# Text passage

When we partner with a grocery store or a quick-serve restaurant, we’re not just coming and saying, “Here’s our Oatly.” We give them insights into what Gen Z is drinking, how they can innovate on their menus, and how we can do creative things from a brand marketing perspective. That level of insight provides so much value.

GLP-1 medications are reshaping consumer eating habits. Are you seeing any impact on Oatly, either in product focus or messaging?

There’s been this obsession with protein in the United States - protein maxing. The interesting insight is that most human beings are getting plenty of protein. Where we are at a deficit is with fiber.

Fiber is at the foundation of Oatly’s products. We use whole oats, which means we have the beta glucans. Fiber is very important when you talk about GLP1s because people are dealing with digestive issues where they need to be eating more fiber. Our product can help people fill that fiber gap in their diet.

You’ve worked inside companies during periods of intense scrutiny. What did those experiences teach you about maintaining internal culture under pressure?

# Work request 1
Reproduce word for word the stretch of the Oatly interview from "When we partner" through "so much value.".
# Work request 2
Answer these questions from the Oatly interview:
(a) Which generation's drinking habits does Oatly offer insights on to its partners?
(b) In what nutrient does the interview say people are at a deficit?
(c) What kind of oats does Oatly use?
# Work request 3
Pick up the Oatly interview after its final question and write what comes next.

# Provided data
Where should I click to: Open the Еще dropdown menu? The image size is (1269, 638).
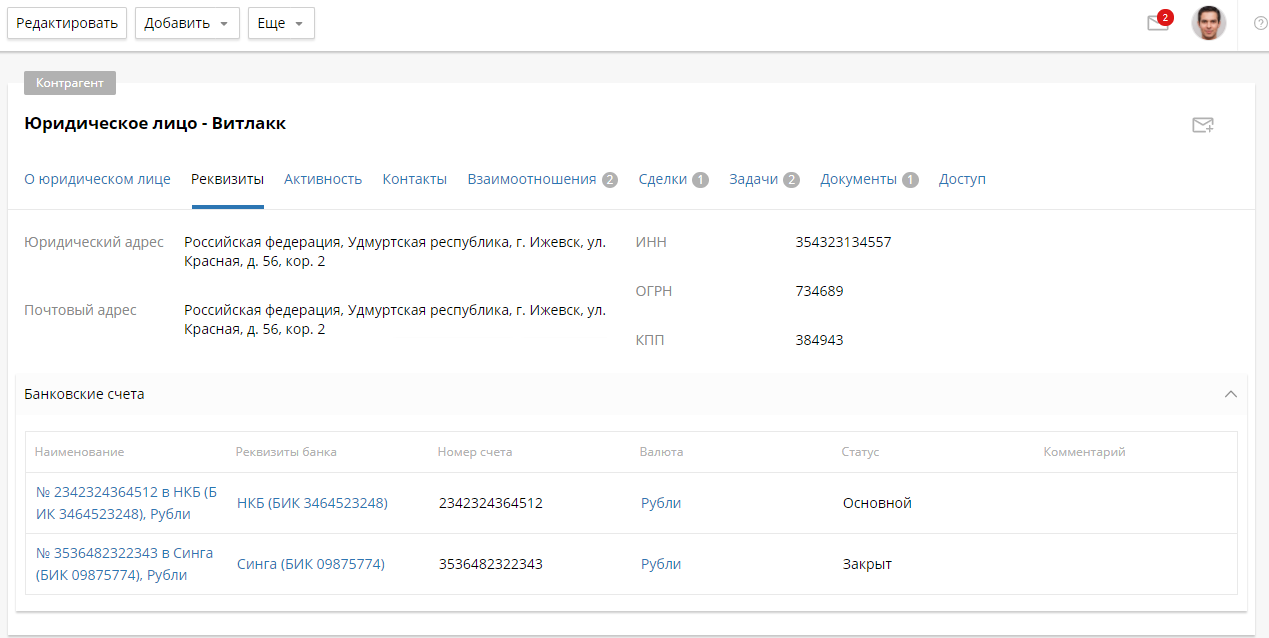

# Answer space 1
When we partner with a grocery store or a quick-serve restaurant, we’re not just coming and saying, “Here’s our Oatly.” We give them insights into what Gen Z is drinking, how they can innovate on their menus, and how we can do creative things from a brand marketing perspective. That level of insight provides so much value.

# Answer space 2
(a) Gen Z
(b) Fiber
(c) Whole oats

# Answer space 3
Being open and honest with your employees is number one. Your employees should feel connected to the brand the same way consumers do. They’re essentially ambassadors and you want them to feel like they can trust leadership and there’s insight into what’s happening. That level of transparency is really important.

Without that, there are opportunities for miscommunications, issues to arise, for people to feel disappointed with what they’ve been told versus what the reality has been.

In PR, in a crisis moment there’s intensity coming your way. You have to take a step back and separate yourself from the equation. Otherwise it’s going to eat away at you. Someone saying something accusatory, it’s not an attack on me. Maybe it’s an opportunity to shine a light on something we could be doing better.

Companies that learn from those moments and use them as opportunities to grow rather than sticking a band-aid on it and saying, “How can we spin this story?” are the companies that build long-term resilience.

When you joined Oatly, what did you believe the brand needed most from communications at that moment?

My personal superpower is translating taste and culture into brand relevance. I’m the head of PR for North America, but I sit on the creative team. We don’t have a traditional marketing team. We have a creative team called ODMC: the Oatly Department of Mind Control.

ODMC is embedded into everything that we do - relationships with commercial partners, pitching a new retailer, anything on the executive team side. Being able to bring a real pulse on what’s going on in culture and translating that into making the brand relevant, that’s the connector. We do a lot of awesome fun things that I don’t think we get enough credit for.

Connecting the dots between what we’re doing and how that leads to relevance, and in turn generates real business outcomes, that’s a lot of the value that I provide.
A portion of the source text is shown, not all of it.